The weather was gorgeous, so rather than stay at home, I headed out to meet up with friends on the North shore for a beach day. By the time we got there, though, it was so windy that I quickly gathered my stuff and headed on the road looking for a solo adventure.
The past few days have been pretty rough for me emotionally [pregnancy-related depression?] and I felt a real need to reconnect with the ‘aina. The West Maui Mountains were crystal clear that day and I could feel the river calling me… so I followed the call into ‘Iao Valley, where I went for a short hike to a secluded spot on the river.
‘Iao Valley is especially meaningful for me and just being there lifted my mood and brought me back to my center. I sat there for a while with my feet dangling in the ice-cold water, and before I knew it, I was sobbing.
I visualized all my fears and doubts – about the pregnancy, school and work, and the future – leaving me and drifting down the river with my salty tears. And I envisioned love and faith filling in the empty spaces left behind.
It’s amazing how the Universe supports me when I just seek support and ask for guidance.
I’m not sure how long I sat there – the sound of rushing water and the simple expansion and contraction of my chest took over and time was no longer relevant – but when I finally opened my eyes and looked around, I realized that I was surrounded by nourishment. Literally, there were ripe guavas staring me in the face.
I had to chuckle because of how ironic it was: I hadn’t even noticed the guavas when I got there, but – yet again – the Universe always provides me with an abundance of exactly what I need, when and where I need it. It was a reminder for me that I am surrounded by love and support, an overflow of resources to have a healthy and happy pregnancy. I have everything I need to live my best life possible, now and always. Even on solo adventures, I’m not alone.
I took my time walking back, thoroughly delighting in those nutrient-dense guavas and paying close attention to the world around me – which I had mindlessly scuttled through on my way to the river.

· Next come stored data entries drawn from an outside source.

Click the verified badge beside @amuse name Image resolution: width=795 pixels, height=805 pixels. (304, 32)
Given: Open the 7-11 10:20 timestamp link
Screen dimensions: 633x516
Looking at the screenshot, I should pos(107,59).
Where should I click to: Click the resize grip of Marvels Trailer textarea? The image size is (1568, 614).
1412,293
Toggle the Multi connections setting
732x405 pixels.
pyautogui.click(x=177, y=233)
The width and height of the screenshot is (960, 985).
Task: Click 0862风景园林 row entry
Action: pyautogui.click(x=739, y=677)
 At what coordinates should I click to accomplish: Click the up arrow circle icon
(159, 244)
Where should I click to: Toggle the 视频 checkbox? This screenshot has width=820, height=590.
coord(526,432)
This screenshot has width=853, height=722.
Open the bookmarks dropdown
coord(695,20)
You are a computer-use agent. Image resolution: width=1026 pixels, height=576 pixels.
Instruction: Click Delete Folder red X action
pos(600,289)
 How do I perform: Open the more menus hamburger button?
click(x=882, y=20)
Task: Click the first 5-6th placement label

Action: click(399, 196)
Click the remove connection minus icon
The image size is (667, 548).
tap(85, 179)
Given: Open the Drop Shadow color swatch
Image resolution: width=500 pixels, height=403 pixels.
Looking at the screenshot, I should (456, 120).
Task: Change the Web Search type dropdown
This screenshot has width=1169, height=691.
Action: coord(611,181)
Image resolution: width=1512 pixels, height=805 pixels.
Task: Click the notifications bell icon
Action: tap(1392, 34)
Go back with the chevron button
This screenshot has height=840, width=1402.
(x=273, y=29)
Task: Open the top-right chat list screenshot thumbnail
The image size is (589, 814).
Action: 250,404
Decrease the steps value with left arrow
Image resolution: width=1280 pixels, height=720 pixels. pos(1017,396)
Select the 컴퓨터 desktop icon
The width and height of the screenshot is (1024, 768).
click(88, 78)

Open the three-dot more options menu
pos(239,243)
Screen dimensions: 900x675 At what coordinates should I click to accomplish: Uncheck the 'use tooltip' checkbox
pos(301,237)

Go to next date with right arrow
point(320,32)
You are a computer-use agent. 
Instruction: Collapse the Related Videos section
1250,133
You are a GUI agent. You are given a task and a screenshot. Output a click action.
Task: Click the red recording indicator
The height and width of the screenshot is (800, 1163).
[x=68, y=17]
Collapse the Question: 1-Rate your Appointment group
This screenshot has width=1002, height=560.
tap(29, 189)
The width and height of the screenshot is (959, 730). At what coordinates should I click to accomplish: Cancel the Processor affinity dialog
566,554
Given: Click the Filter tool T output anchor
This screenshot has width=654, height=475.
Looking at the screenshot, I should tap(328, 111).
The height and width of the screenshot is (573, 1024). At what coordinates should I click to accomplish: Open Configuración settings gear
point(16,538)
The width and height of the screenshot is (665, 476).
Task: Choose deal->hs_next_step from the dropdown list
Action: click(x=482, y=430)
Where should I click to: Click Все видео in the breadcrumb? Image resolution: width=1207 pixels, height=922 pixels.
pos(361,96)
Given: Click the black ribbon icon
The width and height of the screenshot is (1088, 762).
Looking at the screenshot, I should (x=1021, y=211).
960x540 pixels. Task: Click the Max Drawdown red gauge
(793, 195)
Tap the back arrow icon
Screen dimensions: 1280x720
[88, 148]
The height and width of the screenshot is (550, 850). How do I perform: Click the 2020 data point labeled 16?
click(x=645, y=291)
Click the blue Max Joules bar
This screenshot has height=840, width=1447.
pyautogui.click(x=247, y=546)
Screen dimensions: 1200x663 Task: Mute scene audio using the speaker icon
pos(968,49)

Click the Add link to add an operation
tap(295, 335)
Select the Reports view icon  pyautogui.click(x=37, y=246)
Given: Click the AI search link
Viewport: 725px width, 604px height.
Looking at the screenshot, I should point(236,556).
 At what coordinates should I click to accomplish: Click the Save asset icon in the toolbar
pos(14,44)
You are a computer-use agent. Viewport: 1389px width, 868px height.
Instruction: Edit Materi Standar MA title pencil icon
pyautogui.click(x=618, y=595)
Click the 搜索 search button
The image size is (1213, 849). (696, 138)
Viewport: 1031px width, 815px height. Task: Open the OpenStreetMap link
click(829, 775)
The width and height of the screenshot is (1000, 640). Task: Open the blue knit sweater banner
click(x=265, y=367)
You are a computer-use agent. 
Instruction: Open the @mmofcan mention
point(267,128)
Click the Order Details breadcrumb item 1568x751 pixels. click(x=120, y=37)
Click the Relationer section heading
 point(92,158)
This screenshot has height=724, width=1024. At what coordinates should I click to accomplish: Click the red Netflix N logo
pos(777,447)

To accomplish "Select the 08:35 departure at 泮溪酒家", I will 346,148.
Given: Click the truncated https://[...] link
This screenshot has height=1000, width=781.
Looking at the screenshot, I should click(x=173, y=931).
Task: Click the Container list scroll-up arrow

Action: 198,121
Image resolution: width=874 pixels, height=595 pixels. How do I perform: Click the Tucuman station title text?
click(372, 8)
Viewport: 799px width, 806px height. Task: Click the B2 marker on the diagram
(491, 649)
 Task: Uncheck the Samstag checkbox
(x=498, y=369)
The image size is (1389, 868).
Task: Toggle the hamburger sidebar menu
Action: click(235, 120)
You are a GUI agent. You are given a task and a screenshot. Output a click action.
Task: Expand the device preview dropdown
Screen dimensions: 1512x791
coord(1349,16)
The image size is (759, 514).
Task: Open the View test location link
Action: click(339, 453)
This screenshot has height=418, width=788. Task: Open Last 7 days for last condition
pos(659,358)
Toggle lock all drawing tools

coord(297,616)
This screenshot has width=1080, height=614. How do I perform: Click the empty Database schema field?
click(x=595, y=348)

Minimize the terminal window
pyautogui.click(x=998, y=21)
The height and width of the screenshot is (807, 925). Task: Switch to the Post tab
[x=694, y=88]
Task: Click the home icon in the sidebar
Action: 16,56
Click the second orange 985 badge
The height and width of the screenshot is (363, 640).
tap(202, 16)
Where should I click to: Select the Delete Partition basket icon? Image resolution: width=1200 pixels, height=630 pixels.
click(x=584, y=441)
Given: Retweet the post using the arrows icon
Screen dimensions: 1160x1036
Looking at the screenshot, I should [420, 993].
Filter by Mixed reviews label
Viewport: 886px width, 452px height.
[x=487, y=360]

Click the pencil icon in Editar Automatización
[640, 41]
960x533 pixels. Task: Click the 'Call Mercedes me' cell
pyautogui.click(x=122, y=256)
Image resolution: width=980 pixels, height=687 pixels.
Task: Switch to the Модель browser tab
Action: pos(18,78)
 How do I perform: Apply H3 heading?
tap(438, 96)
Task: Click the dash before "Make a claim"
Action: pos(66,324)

[A dried up jackson chameleon I found on the path.]
By the time I got back to the car, I felt like a completely new being. Refreshed and rejuvenated and filled with love. I’m so grateful to have places where I feel safe and nourished, and where I can go when I’m feeling overwhelmed with life. I’m sure it’s wonderful for the baby, too.
Where do you find solace? What do you do when you’re feeling overwhelmed?